Available data below:

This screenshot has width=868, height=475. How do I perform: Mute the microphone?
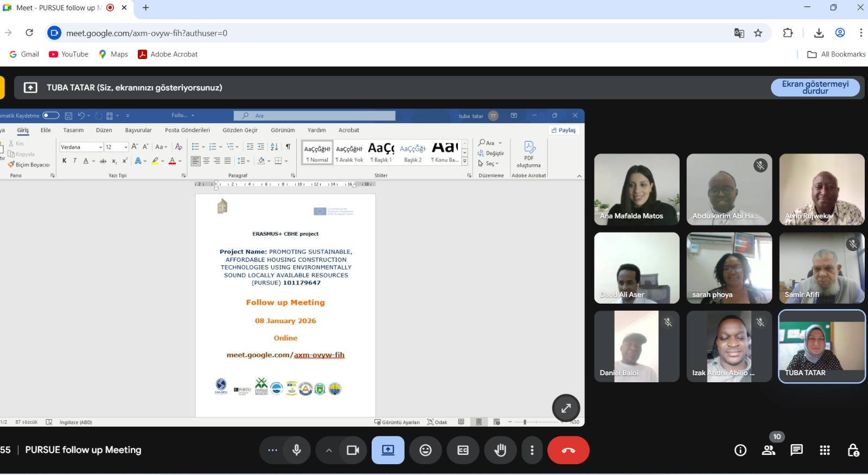click(x=297, y=450)
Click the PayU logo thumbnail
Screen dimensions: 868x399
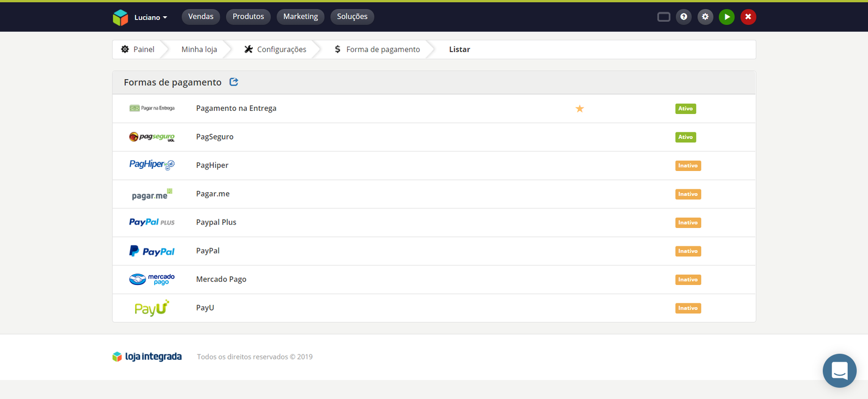[x=151, y=308]
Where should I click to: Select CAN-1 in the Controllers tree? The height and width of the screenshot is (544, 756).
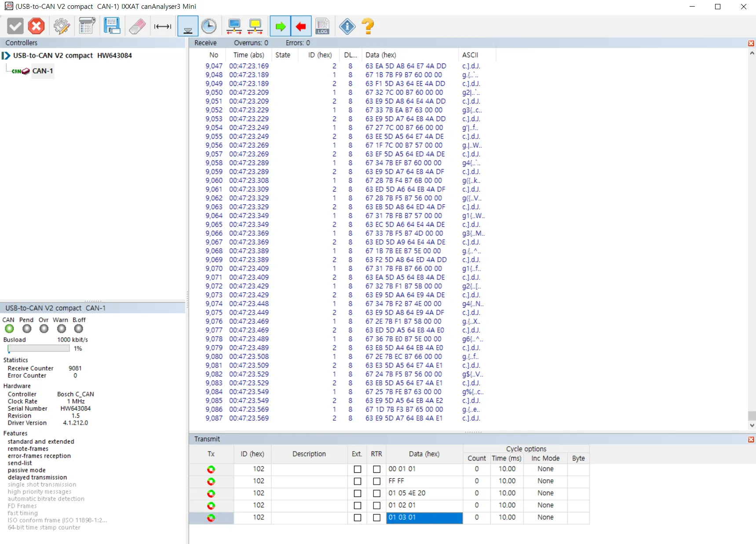click(43, 71)
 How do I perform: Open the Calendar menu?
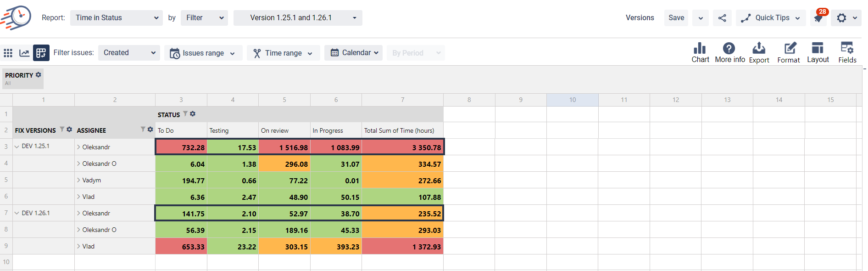(x=354, y=53)
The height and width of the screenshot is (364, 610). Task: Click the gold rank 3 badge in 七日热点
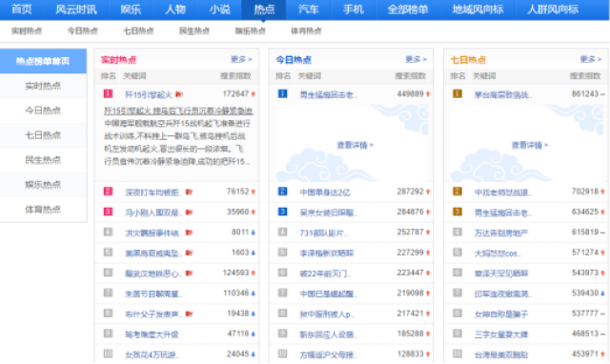pos(458,212)
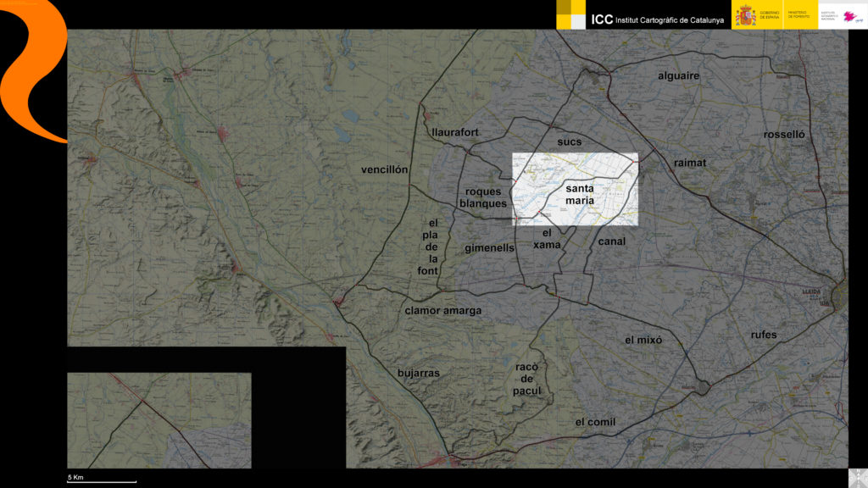The width and height of the screenshot is (868, 488).
Task: Click the Ministerio de Fomento logo
Action: coord(798,15)
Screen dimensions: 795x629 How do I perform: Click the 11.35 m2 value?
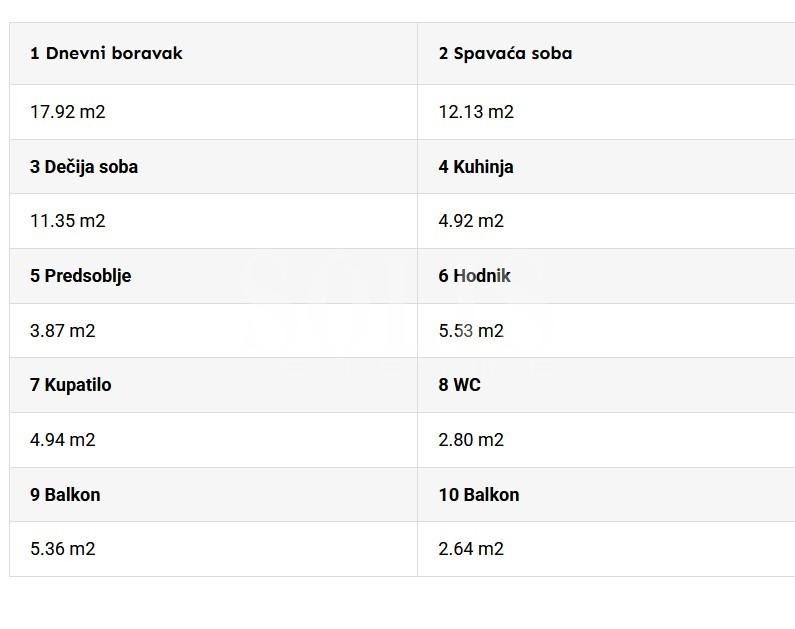coord(67,221)
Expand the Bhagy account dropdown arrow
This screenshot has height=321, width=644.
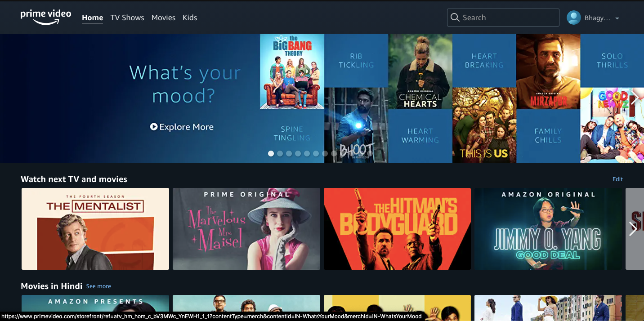[617, 18]
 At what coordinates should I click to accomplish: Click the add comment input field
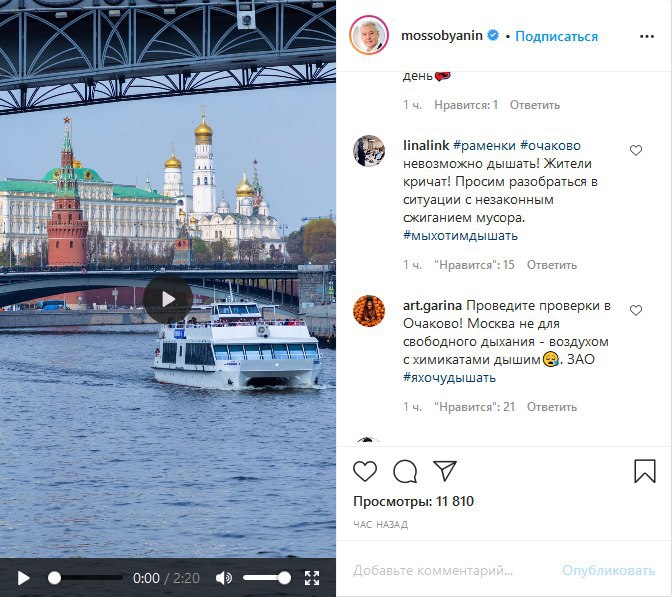click(450, 570)
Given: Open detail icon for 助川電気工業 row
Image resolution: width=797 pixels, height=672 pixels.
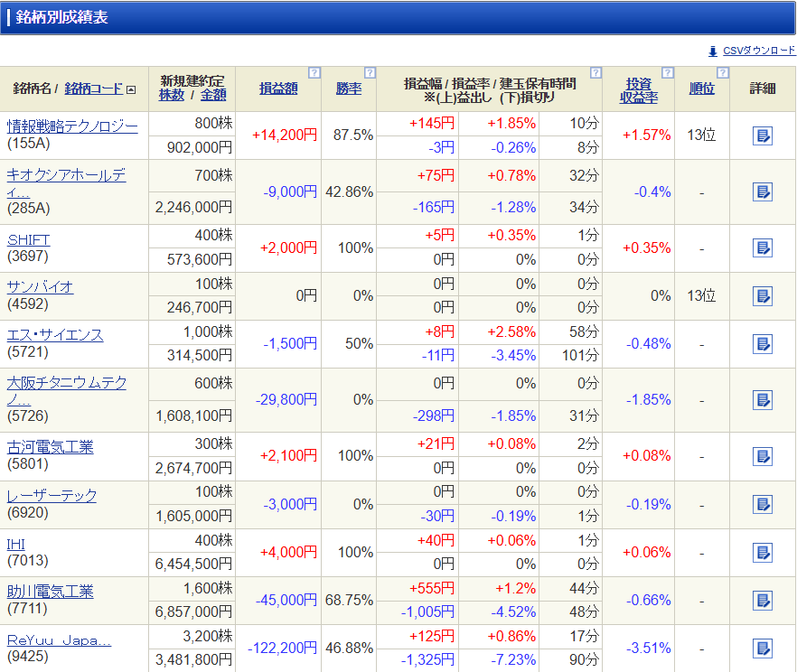Looking at the screenshot, I should pyautogui.click(x=762, y=600).
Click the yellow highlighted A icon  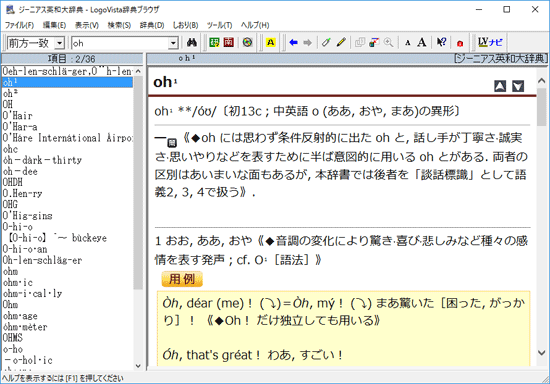click(270, 43)
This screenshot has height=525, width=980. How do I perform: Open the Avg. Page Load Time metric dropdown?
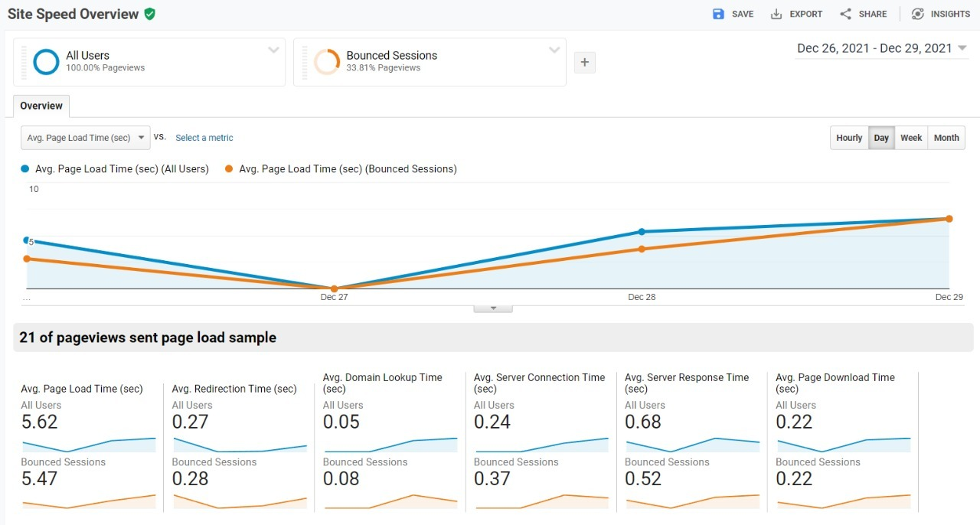(85, 138)
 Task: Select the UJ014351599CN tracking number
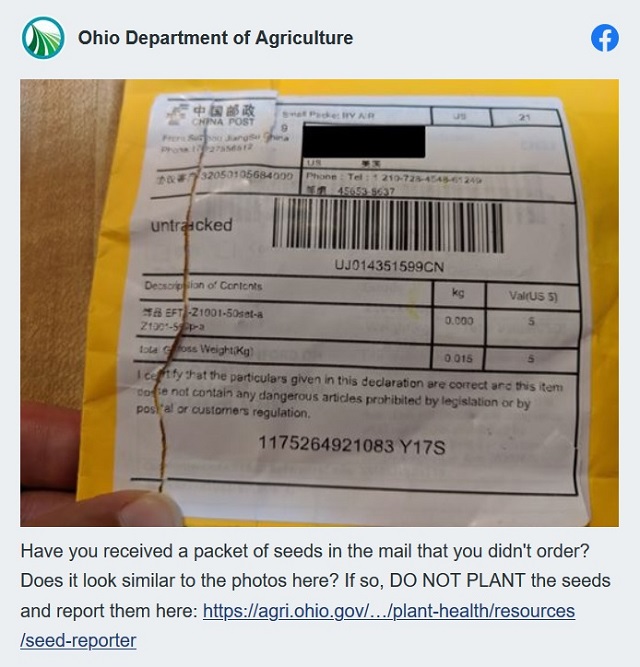(389, 266)
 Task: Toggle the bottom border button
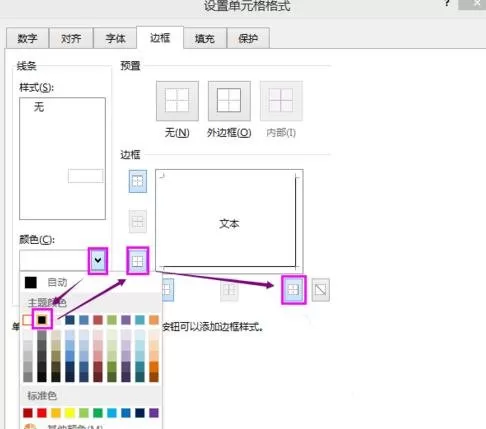(x=138, y=261)
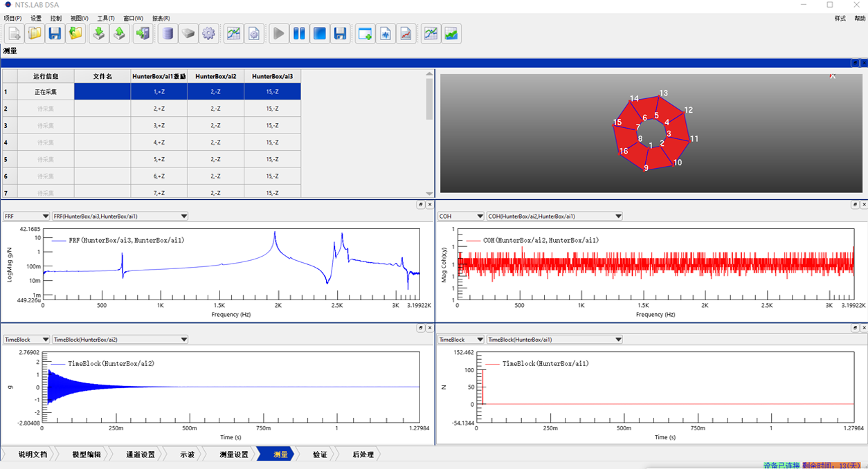
Task: Close the FRF plot panel
Action: tap(430, 205)
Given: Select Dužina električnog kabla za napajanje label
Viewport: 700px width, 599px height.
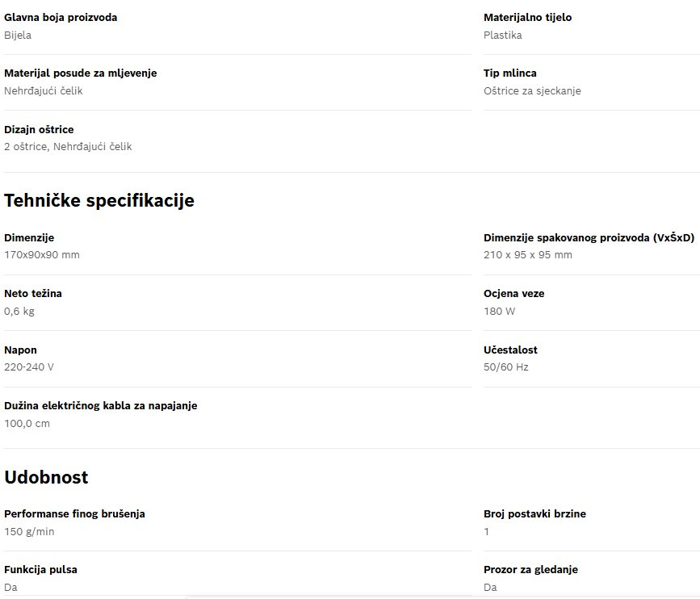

End of Available data.

## [Task objective]
I need the lines from the one containing "This screenshot has height=525, width=980." through the end of the records retyped exactly, with the pictures left out.

## [Result]
This screenshot has height=525, width=980. How do I perform: Open the Avg. Page Load Time metric dropdown?
(85, 138)
 Task: Select the UJ014351599CN tracking number
(389, 266)
 Task: Toggle the bottom border button
(x=138, y=261)
Task: Close the FRF plot panel
Action: tap(430, 205)
Given: Select Dužina električnog kabla za napajanje label
Viewport: 700px width, 599px height.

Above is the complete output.